▶ Activity: Your answer should hold only the lines from the one containing "The width and" through the last line below, copied exactly; pictures stay out.
---
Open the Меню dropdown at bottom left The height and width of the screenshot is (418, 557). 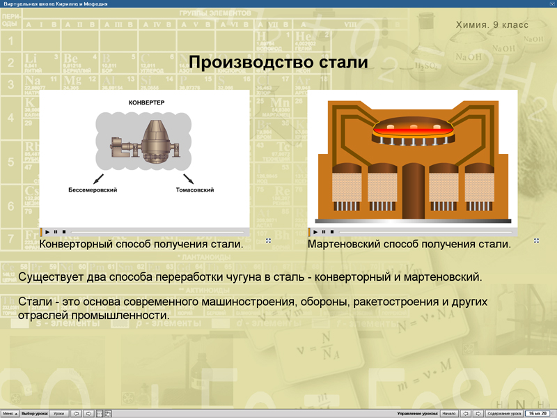pos(10,412)
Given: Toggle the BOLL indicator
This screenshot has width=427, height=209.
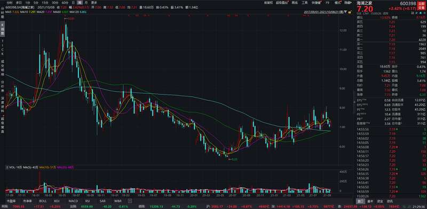Looking at the screenshot, I should point(43,201).

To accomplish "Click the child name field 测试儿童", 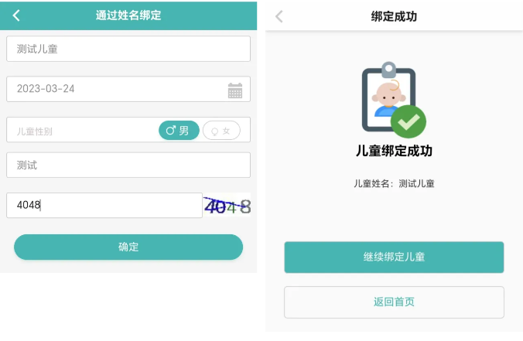I will [x=128, y=49].
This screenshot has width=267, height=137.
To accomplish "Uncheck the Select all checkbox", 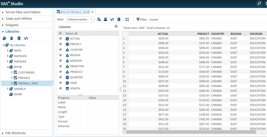I will [x=60, y=33].
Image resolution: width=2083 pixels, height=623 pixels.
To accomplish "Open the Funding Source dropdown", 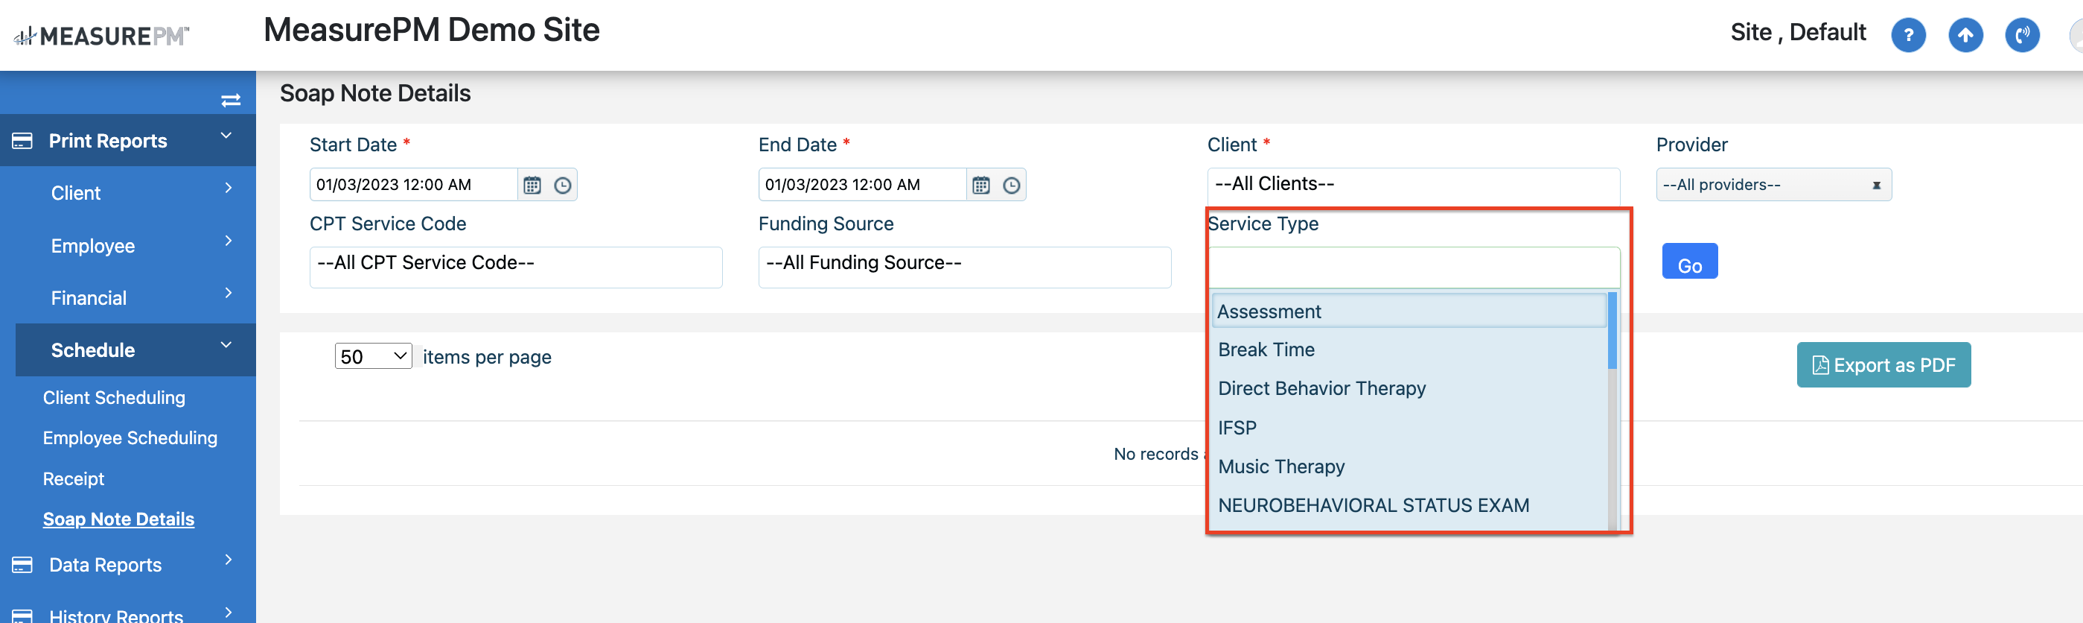I will click(x=964, y=265).
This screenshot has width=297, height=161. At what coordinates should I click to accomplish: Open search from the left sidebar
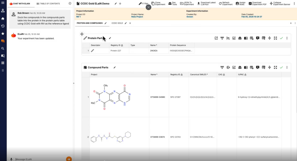pyautogui.click(x=3, y=48)
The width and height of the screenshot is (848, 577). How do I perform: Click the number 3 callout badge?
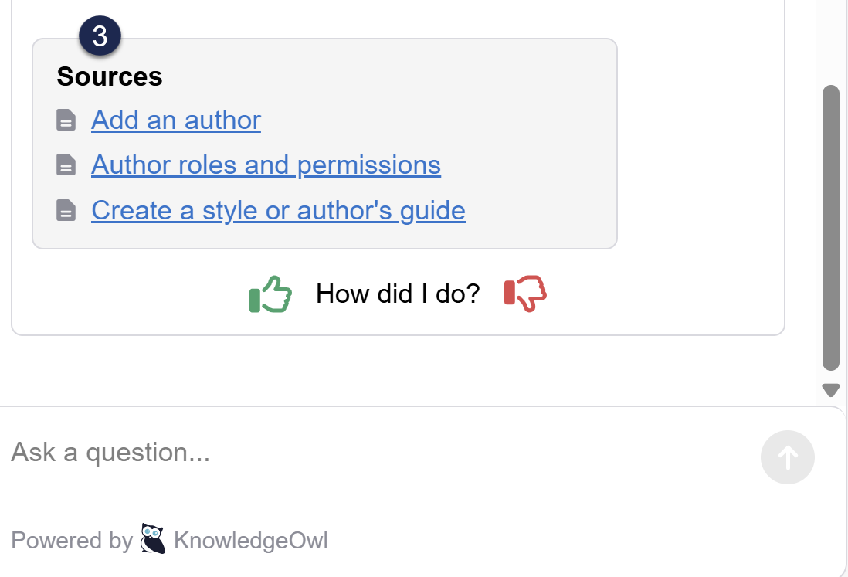click(x=100, y=36)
---
▶ Written response:
The width and height of the screenshot is (848, 577). How do I perform: Click the number 3 callout badge?
click(x=100, y=36)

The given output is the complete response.